# RRP Training Poll



## jbohi (Nov 8, 2011)

How many of you are already EPA RRP Certified?

http://hanleywooduniversity.com/learncenter.asp?id=178409&page=343


----------



## daArch (Mar 15, 2008)

welcome to the community of Paint Talk jbohi.

Have a seat, have a beverage and a cookie, and tell us something about yourself.

I see from your IP you live in the DC area? You having this same gorgeous weather we are in Boston?


----------



## 6126 (May 9, 2010)

daArch said:


> You having this same gorgeous weather we are in Boston?


I thought you guys just got a good taste of winter? Or has it passed?


----------



## Delta Painting (Apr 27, 2010)

I have been since spring of last year...It's a friggen joke if ya ask me..


----------



## daArch (Mar 15, 2008)

Woodland said:


> I thought you guys just got a good taste of winter? Or has it passed?


We had a taste, now I guess we're in the middle of and extended Indian Summer. All week, so far, temps in mid-high 60's, clear sky, comfortably breezy.

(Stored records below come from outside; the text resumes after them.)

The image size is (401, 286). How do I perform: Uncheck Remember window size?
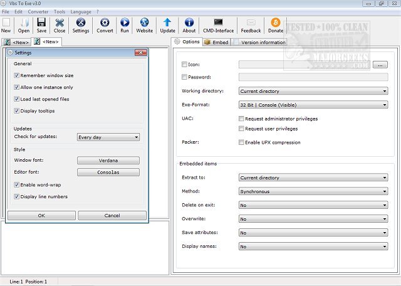pos(16,75)
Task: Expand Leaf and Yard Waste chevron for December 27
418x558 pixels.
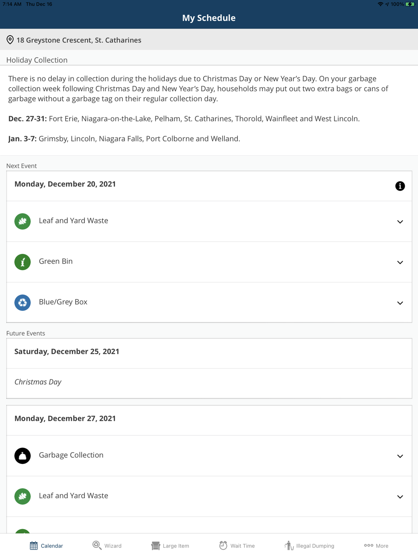Action: 400,497
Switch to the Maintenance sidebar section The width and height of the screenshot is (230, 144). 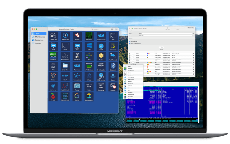(40, 37)
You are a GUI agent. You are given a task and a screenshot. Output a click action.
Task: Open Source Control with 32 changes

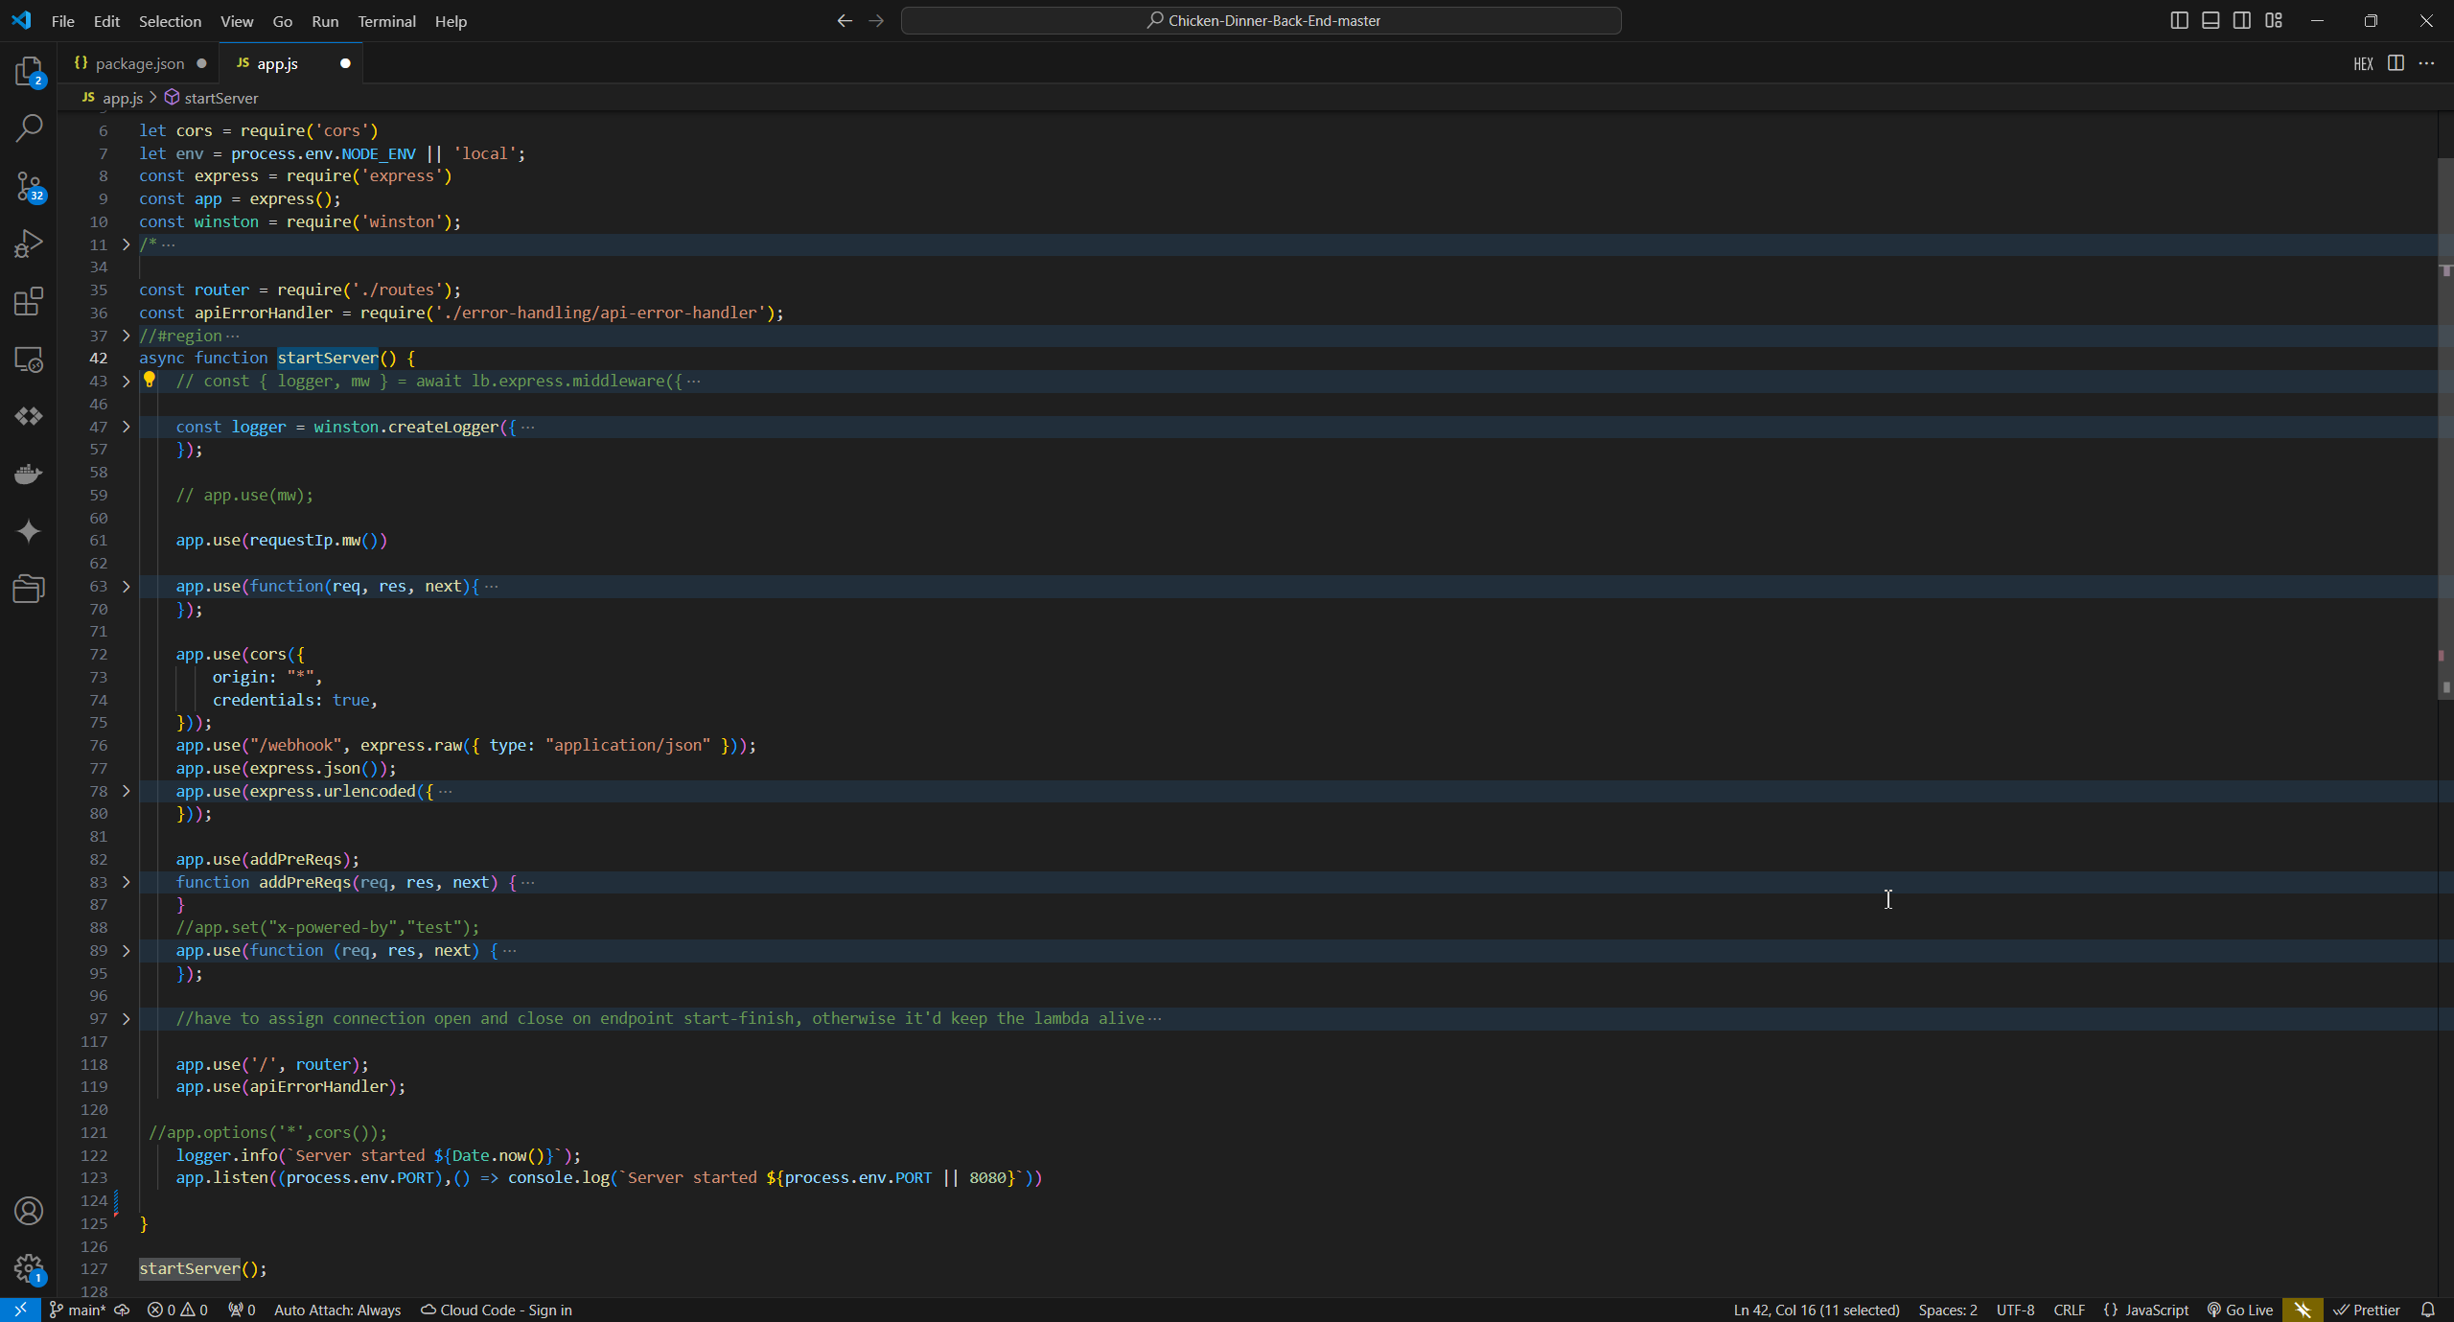tap(29, 186)
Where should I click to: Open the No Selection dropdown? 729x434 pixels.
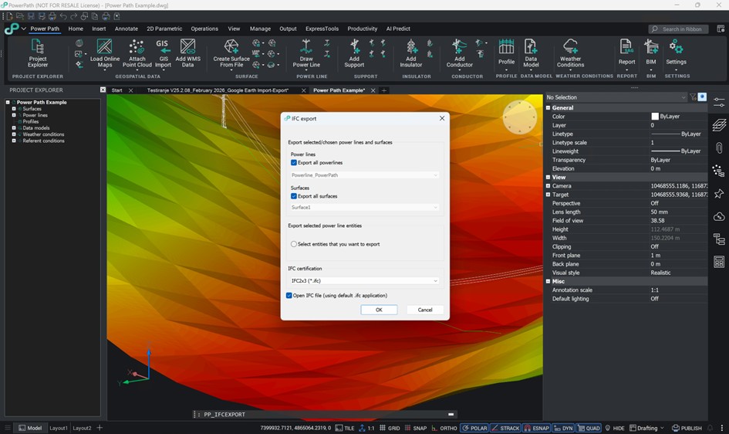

I love it. I was afraid with my back I would miss this kind of weather, but with proper "pain management" I've been outside a lot. 

Cleaned the chimney out, patched a few popped nails in the roof, chain sawed a bunch of downed trees and limbs, sucked up leaves with the lawn tractor, cleaned and vacuumed the van, and other outside fall projects. 

The only thing I'm avoiding is washing the windows. I may do the ground level, but sitting on the inside window stool on the second floor, hooking my feet on some heavy furniture, and leaning backwards out just might cause the exploded disc to impinge on the nerve a wee too much :whistling2: (Yes, it's easier that way than fighting vegetation and other things to access the exterior glass on the few windows that aren't overlooking a roof)


----------



## Lee Decorating Corp. (Oct 6, 2011)

I got Lead abatement certified 15 years ago. So, RRP was not a big difference in our way of doing jobs. Just some tweaks. We always used hepa vacs, isolation, wet scraping and even negative air machines as part of our standard work protocol.
Currently I have 8 men certified as RRP Supervisors. The problem is the paperwork and documentation. I find it to be difficult on me and very time consuming to double check each supervisors paperwork and verification photo's. It really punishes the legit painter and gives the "Gypsy" another advantage.


----------



## Ultimate (Mar 20, 2011)

I am one of those two that said no. 



Fixing it.


----------